Depuis leur arrivée, il y a trois saisons de cela, à Chadswick, ville de banlieue huppée typique, peu de choses ont changé pour George Altman et sa fille Tessa. Alors que chaque saison s’achevait sur des prémices de redistribution des cartes, la saison suivante passait la majeure partie de son temps à tout remettre à plat de façon plus ou moins balourde. Ca faisait un peu petit bras pour cette satire se voulant piquante de l’Amérique WASP et du mode de vie qui va avec à la sauce Lolita Malgré Moi. Cette troisième et dernière saison ne déroge pas à la règle.

Alors que certaines séries, comme Parks & Recreations avouent qu’elles ont fait le tour de leur sujet et offrent un reboot status quo après six saisons, Suburgatory s’y refuse. Malgré des restrictions budgétaires imposant un resserrement du cast (devenu un défilé de caricatures plus ou moins inspirées et souvent redondantes) et alors que la troisième saison promettait de traiter des retrouvailles de Tessa avec sa mère, la série n’en fait rien et se contente de revenir à la normale dès son season premiere. Dès lors, Suburgatory en profite pour en remettre une couche sur des intrigues et des schémas narratifs vus et revus (George rencontre une nouvelle femme in fine pas assez bien pour lui, Tessa visite des universités avant de ne plus jamais en reparler comme si le refus d’évoluer de la série touchait aussi ses personnages, etc.) faisant montre des limites de la série.

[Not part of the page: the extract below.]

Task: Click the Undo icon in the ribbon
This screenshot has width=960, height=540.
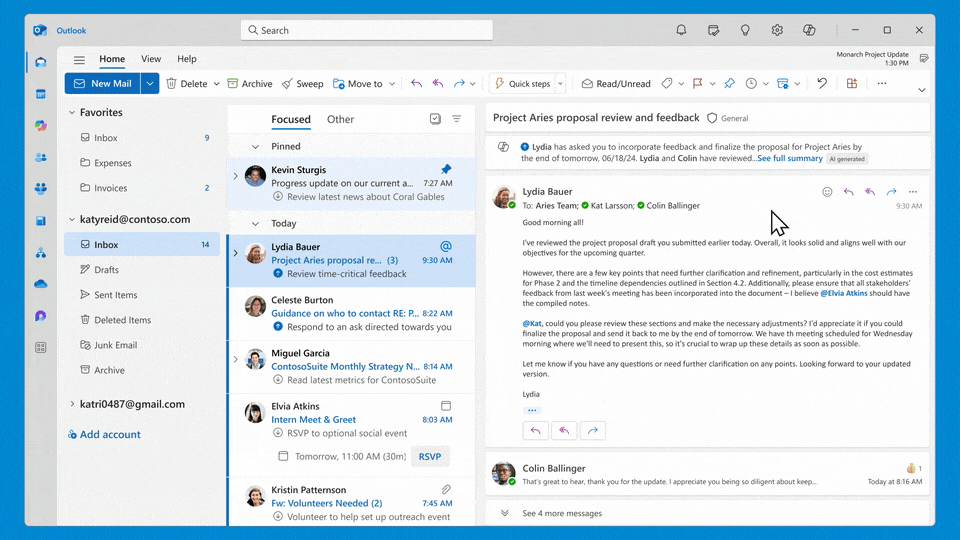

Plus fort encore, la plupart des personnages évincés de la série pour en recentrer sa narration ont tout de même fini par y revenir, achevant de resservir les mêmes intrigues (le voisin soumis aux désiderata de sa femme depuis le début de la série, l’ennemie jurée de Tessa toujours aussi inconsciente des réalités, etc.) et les mêmes problématiques tout en surlignant cette impossibilité d’évoluer. La série qui se moquait gentiment de l’immobilisme, du manque d’audace et du conformisme a fini par devenir tout cela tout en gardant une certaine efficacité dans l’exécution et l’usage de références venues d’ailleurs. C’est malheureusement aussi la limite d’Emily Kapnek, dialoguiste de haut vol et showrunneuse devenue le chantre d’un certain anticonformisme de network avec cette série incapable d’aborder son sujet plus profondément et de façon plus offensive ailleurs qu’en surface. Une série qui n’a pas su s’imposer ce qu’elle fustigeait chez les autres.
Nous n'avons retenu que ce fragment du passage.